From the Research
D-dimer levels can indeed be affected by blood transfusions, and clinicians should consider this potential interference when interpreting D-dimer results in recently transfused patients. When a patient receives blood products, particularly those containing fibrin degradation products like fresh frozen plasma or older stored red blood cells, their D-dimer levels may temporarily increase 1. This occurs because transfused blood products can contain pre-formed D-dimer or trigger coagulation processes in the recipient. The effect is generally more pronounced with massive transfusions or when multiple blood products are administered.
The elevation typically resolves within 24-48 hours after transfusion as the body clears these products. This potential interference is important to consider when interpreting D-dimer results in recently transfused patients, as it may lead to false positive results when using D-dimer to rule out conditions like deep vein thrombosis or pulmonary embolism 2. Clinicians should take into account the timing of blood transfusions when evaluating D-dimer results and may need to rely more heavily on other diagnostic methods or repeat testing after the effects of transfusion have subsided.

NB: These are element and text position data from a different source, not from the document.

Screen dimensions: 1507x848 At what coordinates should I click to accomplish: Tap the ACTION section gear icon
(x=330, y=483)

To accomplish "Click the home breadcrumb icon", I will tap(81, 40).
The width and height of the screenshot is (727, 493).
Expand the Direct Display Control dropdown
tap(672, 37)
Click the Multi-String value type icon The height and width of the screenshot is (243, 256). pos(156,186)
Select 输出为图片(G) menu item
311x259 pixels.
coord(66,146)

Some key points to consider include:
- D-dimer is a marker of coagulation and fibrinolytic system activation, and its level can be affected by various factors, including age, pregnancy, and cancer 1
- The diagnostic accuracy of D-dimer levels can be improved by adjusting the cutoffs according to patient characteristics, such as age, pretest probability, pregnancy, renal function, or cancer 1
- D-dimer levels can also predict clinical severity of certain conditions, such as COVID-19, and escalated anticoagulation based on D-dimer levels can be associated with a lower risk of mortality in patients with severe COVID-19 1
- Clinicians should be aware of the limitations of D-dimer assays, including the lack of standardization and the potential for false positive results in certain clinical scenarios 3.
Overall, clinicians should exercise caution when interpreting D-dimer results in recently transfused patients and consider the potential for false positive results. By taking into account the timing of blood transfusions and using a combination of diagnostic methods, clinicians can make more accurate diagnoses and provide effective treatment for patients with suspected thrombotic disorders 4.